Oral ferroportin inhibitor vamifeport for improving iron homeostasis and erythropoiesis in β-thalassemia: current evidence and future clinical development
Published in Expert Review of Hematology, 2021
John Porter, Ali Taher, Vip Viprakasit, Antonis Kattamis, Thomas D Coates, Maciej Garbowski, Franz Dürrenberger, Vania Manolova, Frank Richard, M. Domenica Cappellini
The effects of vamifeport have been evaluated in several animal disease models (Table 3). The selection of doses tested in the preclinical models was based on dose-optimization pilot studies in the respective models. A murine model of hereditary hemochromatosis (HFE C282Y) was used to determine the impact of vamifeport on serum and organ iron concentrations. This disease is a result of mutations in genes encoding components that regulate iron homeostasis through the hepcidin–ferroportin axis, causing excessive intestinal absorption of dietary iron and pathological iron overload.

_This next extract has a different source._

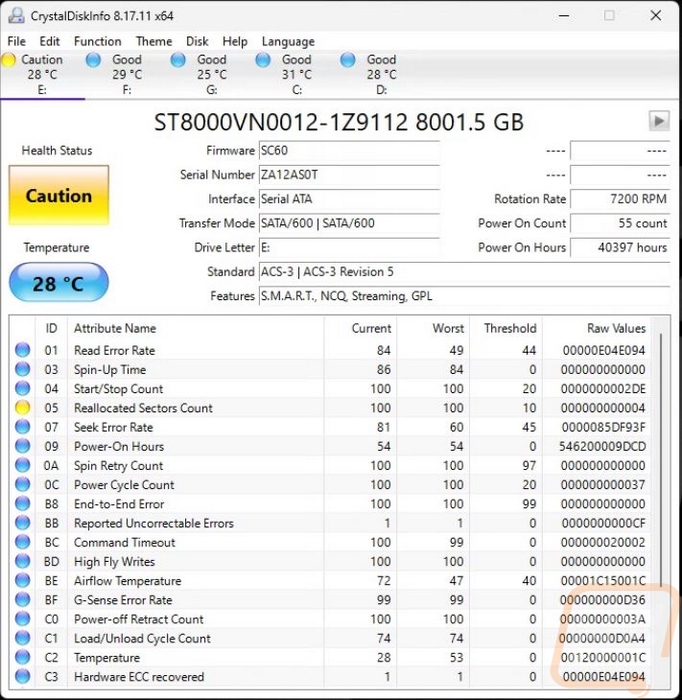Open the Function menu

(97, 42)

Mice fed a low-iron diet were dosed with vamifeport 40 or 110 mg/kg along with stable iron isotope (58Fe) in the drinking water, with the concentration adjusted to 250 ppm iron content to correspond to the iron intake of a standard rodent diet. At the end of the study period, vamifeport had resulted in the correction of serum iron to the levels of wild-type mice and prevented iron retention in the livers of the hemochromatosis mice [51,53].